# Magnolia Rd



## TiBike (Aug 2, 2004)

In a conversation this weekend I was asked what percent grade is Magnolia Road (from Boulder Canyon to the end of the pavement). Anybody know???


----------



## jrepko (Dec 27, 2004)

*Estimate - 10%*

This might help: http://tinyurl.com/ckuhs. Make sure you have Elevation turned on.

I'm not sure how far the pavement extends, but the part I mapped out shows a gain ove aboout 2100 feet over 4.3 miles, for grade of 10%. gmap-pedometer is a wonder for grade estimation - if I have the route wrong you might do better remapping it.


----------



## fleck (Mar 25, 2005)

jrepko said:


> This might help: http://tinyurl.com/ckuhs. Make sure you have Elevation turned on.
> 
> I'm not sure how far the pavement extends, but the part I mapped out shows a gain ove aboout 2100 feet over 4.3 miles, for grade of 10%. gmap-pedometer is a wonder for grade estimation - if I have the route wrong you might do better remapping it.

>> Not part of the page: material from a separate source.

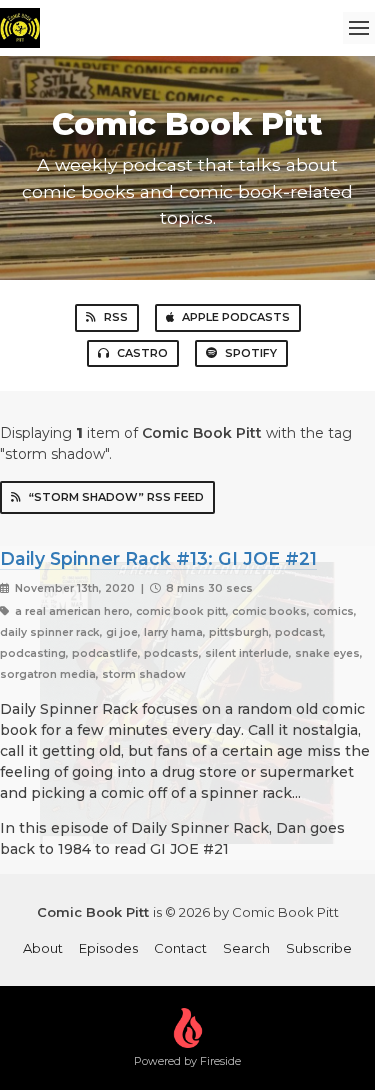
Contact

thats an average of 10% for the road...
take a look at some info on the race up it...
http://www.boulderracing.com/2005_7_9.asp
17% in the begining is a hell of an icebreaker
that section was really tough. It pretty much determined who was going to be a threat. Some blew up right away never to be seen again. You want the right cassette for that section!


----------



## SlowBikeRacer (Nov 7, 2005)

This site has some good Boulder area Topo maps...
http://www.cyclingevents.com/TopoMaps/TopoBoulderRides.aspx

Looks like the begining of Magnolia Rd. Averages 11%. I know there are pitches more than that!


----------